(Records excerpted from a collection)
[Start]

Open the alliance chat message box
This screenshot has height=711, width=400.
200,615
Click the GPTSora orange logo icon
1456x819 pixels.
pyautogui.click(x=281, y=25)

[End]

▶ **Directive**:
Reproduce the listing above word for word, keeping every line as it is.

▶ **Task output**:
Open the alliance chat message box
This screenshot has height=711, width=400.
200,615
Click the GPTSora orange logo icon
1456x819 pixels.
pyautogui.click(x=281, y=25)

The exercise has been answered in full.